• **Stated goal 1**:
Could you return the part of the commit page below unchanged, beginning at the words "from pyspark.sql import" and stopping after the words "summary = Statistics.colStats(features)"?

[SPARK-16231][PYSPARK][ML][EXAMPLES] dataframe_example.py fails to convert ML style vectors

## What changes were proposed in this pull request? Need to convert ML Vectors to the old MLlib style before doing Statistics.colStats operations on the DataFrame ## How was this patch tested? Ran example, local tests Author: Bryan Cutler <cutlerb@gmail.com> Closes #13928 from BryanCutler/pyspark-ml-example-vector-conv-SPARK-16231.
2016-06-27 12:58:39 -07:00 · 2016-06-27 12:58:39 -07:00 · 1aa191e58e
parent c17b1abff8
commit 1aa191e58e
1 changed files with 3 additions and 1 deletions
--- a/examples/src/main/python/ml/dataframe_example.py
+++ b/examples/src/main/python/ml/dataframe_example.py
@ -28,6 +28,7 @@ import shutil

 from pyspark.sql import SparkSession
 from pyspark.mllib.stat import Statistics
+from pyspark.mllib.util import MLUtils

 if __name__ == "__main__":
    if len(sys.argv) > 2:
@ -55,7 +56,8 @@ if __name__ == "__main__":
    labelSummary.show()

    # Convert features column to an RDD of vectors.
-    features = df.select("features").rdd.map(lambda r: r.features)
+    features = MLUtils.convertVectorColumnsFromML(df, "features") \
+        .select("features").rdd.map(lambda r: r.features)
    summary = Statistics.colStats(features)
    print("Selected features column with average values:\n" +
          str(summary.mean()))

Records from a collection
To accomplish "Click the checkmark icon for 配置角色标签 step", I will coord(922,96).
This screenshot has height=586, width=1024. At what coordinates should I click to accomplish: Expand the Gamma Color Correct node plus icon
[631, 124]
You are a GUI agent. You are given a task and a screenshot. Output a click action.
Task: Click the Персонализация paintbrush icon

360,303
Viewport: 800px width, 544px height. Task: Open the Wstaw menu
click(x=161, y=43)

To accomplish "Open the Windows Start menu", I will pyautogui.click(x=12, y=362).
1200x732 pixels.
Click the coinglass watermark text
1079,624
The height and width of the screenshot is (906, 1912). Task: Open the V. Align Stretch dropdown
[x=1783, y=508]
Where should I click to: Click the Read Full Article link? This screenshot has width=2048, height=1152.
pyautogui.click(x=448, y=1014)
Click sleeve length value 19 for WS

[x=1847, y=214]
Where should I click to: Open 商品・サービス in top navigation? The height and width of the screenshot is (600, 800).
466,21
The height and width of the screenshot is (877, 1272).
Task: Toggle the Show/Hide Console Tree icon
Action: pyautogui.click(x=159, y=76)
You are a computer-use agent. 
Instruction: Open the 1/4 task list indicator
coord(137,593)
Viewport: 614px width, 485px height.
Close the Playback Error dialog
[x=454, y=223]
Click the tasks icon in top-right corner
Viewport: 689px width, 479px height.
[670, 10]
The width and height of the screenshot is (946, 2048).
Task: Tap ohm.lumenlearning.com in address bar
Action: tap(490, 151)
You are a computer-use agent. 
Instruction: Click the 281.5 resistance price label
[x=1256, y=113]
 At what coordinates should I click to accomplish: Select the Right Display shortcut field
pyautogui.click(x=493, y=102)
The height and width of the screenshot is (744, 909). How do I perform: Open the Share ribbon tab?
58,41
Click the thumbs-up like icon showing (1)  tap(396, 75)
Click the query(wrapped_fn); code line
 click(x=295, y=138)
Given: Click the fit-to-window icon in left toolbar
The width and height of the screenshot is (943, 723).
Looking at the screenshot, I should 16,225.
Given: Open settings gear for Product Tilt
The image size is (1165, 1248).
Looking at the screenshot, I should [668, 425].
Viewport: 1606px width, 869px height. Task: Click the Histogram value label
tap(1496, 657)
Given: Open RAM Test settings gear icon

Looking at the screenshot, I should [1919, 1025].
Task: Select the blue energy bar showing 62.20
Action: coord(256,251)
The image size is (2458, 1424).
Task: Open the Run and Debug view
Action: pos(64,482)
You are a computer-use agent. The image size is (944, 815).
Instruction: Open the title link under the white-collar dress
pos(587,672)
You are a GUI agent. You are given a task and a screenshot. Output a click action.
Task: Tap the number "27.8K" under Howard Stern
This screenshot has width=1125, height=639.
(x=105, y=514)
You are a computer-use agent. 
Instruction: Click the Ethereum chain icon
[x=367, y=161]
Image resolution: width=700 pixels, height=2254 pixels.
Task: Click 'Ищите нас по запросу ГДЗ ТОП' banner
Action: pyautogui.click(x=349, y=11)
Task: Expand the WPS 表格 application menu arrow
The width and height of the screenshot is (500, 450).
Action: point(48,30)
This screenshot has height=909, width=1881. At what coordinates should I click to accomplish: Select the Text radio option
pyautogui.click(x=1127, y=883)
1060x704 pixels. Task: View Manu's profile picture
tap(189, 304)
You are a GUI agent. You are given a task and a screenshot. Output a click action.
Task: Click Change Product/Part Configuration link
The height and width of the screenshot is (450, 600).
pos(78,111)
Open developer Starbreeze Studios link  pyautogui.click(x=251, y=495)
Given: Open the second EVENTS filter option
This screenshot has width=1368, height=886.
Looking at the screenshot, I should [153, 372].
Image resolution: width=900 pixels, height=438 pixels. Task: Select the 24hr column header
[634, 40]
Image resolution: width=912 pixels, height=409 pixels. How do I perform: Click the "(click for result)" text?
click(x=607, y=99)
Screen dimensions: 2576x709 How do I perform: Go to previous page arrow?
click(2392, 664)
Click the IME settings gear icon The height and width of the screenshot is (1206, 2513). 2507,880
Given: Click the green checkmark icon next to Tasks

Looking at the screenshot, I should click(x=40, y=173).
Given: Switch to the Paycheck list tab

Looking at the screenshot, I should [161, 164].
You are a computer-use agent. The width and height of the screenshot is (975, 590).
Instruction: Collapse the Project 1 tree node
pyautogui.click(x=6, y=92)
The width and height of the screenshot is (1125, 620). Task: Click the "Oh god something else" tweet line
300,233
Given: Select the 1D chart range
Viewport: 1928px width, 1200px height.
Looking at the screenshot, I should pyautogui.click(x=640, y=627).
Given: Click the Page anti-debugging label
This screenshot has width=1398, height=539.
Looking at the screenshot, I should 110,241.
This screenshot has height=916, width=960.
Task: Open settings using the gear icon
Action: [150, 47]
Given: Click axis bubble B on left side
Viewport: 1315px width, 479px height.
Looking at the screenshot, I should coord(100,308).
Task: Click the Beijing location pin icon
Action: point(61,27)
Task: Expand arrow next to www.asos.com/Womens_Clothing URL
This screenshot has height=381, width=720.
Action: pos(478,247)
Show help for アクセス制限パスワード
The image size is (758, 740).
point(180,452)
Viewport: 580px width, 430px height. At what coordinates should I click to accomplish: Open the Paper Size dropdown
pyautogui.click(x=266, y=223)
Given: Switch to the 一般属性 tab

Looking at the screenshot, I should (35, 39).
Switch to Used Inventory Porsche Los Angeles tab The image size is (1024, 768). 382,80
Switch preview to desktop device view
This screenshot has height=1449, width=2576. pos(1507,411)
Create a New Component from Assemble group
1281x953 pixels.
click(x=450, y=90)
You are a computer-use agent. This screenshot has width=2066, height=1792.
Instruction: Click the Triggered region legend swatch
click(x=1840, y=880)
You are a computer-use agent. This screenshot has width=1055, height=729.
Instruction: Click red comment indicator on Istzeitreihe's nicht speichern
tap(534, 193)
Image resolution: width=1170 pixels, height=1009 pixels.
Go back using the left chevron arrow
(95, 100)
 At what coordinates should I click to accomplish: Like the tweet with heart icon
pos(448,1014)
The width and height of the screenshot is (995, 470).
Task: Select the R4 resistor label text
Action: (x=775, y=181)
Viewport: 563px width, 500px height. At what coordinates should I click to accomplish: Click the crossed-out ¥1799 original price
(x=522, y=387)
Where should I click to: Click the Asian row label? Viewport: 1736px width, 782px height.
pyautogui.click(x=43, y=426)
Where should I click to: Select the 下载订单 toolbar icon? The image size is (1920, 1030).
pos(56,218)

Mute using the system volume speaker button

• **Stated goal 2**:
Can you retype, without any change, only the lines of the records above that begin at the line containing "Task: Expand arrow" and stop after the line containing "click(x=1840, y=880)"?

• **Full response 1**:
from pyspark.sql import SparkSession
 from pyspark.mllib.stat import Statistics
+from pyspark.mllib.util import MLUtils

 if __name__ == "__main__":
    if len(sys.argv) > 2:
@ -55,7 +56,8 @@ if __name__ == "__main__":
    labelSummary.show()

    # Convert features column to an RDD of vectors.
-    features = df.select("features").rdd.map(lambda r: r.features)
+    features = MLUtils.convertVectorColumnsFromML(df, "features") \
+        .select("features").rdd.map(lambda r: r.features)
    summary = Statistics.colStats(features)

• **Full response 2**:
Task: Expand arrow next to www.asos.com/Womens_Clothing URL
This screenshot has height=381, width=720.
Action: pos(478,247)
Show help for アクセス制限パスワード
The image size is (758, 740).
point(180,452)
Viewport: 580px width, 430px height. At what coordinates should I click to accomplish: Open the Paper Size dropdown
pyautogui.click(x=266, y=223)
Given: Switch to the 一般属性 tab

Looking at the screenshot, I should (35, 39).
Switch to Used Inventory Porsche Los Angeles tab The image size is (1024, 768). 382,80
Switch preview to desktop device view
This screenshot has height=1449, width=2576. pos(1507,411)
Create a New Component from Assemble group
1281x953 pixels.
click(x=450, y=90)
You are a computer-use agent. This screenshot has width=2066, height=1792.
Instruction: Click the Triggered region legend swatch
click(x=1840, y=880)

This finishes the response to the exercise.